Most of Grammarly's blog traffic comes from a small percentage of its blog posts

Once again, this distribution isn’t abnormal. It’s actually even more extreme on our blog, with 6.7% of our posts attracting 77.9% of our blog traffic. 

However, we get nowhere near the amount of organic search traffic Grammarly gets. 

Grammarly's blog gets significantly more organic search traffic than Ahrefs' blog

This is partly because the terms Grammarly targets (and ranks for) are super popular. 

For example, there are an estimated 151K monthly searches for “em dash” in the U.S. Grammarly currently ranks #6. 

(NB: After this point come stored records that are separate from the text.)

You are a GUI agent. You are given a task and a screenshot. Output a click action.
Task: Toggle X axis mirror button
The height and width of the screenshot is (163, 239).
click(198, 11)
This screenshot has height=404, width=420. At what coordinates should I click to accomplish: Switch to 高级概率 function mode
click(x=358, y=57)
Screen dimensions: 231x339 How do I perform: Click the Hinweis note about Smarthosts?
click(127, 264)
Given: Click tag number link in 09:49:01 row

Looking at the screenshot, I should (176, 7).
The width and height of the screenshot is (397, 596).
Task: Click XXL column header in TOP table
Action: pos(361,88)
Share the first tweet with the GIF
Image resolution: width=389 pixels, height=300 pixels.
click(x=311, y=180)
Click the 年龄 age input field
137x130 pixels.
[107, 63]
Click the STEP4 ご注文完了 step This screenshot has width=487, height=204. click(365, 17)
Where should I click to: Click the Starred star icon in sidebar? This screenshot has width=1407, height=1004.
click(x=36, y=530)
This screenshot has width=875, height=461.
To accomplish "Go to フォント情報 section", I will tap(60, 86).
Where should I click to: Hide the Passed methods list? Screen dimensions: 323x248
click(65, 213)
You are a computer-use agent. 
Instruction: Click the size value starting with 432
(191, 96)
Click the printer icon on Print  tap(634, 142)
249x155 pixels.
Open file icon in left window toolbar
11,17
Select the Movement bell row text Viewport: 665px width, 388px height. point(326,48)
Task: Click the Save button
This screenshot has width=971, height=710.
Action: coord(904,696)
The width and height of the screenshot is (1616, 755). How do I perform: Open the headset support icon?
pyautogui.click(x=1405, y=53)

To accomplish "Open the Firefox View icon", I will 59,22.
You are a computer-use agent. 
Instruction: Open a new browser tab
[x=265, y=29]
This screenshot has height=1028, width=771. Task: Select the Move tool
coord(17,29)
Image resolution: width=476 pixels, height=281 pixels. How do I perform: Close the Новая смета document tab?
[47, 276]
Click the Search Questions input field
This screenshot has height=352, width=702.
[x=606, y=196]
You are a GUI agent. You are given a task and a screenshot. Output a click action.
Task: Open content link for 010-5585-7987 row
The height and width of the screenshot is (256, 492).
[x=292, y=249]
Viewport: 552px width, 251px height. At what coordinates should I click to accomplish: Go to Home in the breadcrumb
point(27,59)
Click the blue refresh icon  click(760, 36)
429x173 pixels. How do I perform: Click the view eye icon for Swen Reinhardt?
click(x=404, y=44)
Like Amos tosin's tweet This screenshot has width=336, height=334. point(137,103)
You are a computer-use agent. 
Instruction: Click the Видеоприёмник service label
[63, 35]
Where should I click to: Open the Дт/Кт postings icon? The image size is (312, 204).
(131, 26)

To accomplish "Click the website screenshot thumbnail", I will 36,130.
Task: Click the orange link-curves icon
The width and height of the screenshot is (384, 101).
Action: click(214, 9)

Estimated monthly search volume in the U.S. for "em dash," via Ahrefs' Keywords Explorer

8. 75.8% of its top-performing posts were published long ago

Grammarly has been blogging for a while. It published its first blog post on June 22, 2012. 

Grammarly published its first blog post more than 10 years ago

If we plug that post’s URL into Ahrefs’ Content Explorer, we see that it probably didn’t take much effort to write, as it’s only 304 words long. Yet it still attracts hundreds of monthly organic visits to this day. 

Grammarly's first blog post was just 304 words long, according to Ahrefs' Content Explorer

However, this is far from one of Grammarly’s top-performing posts.

If we look at posts getting 10K monthly search visits or more, only 24.2% of them were published in the last two years (since November 2020). Most of them were published in 2016 or 2017.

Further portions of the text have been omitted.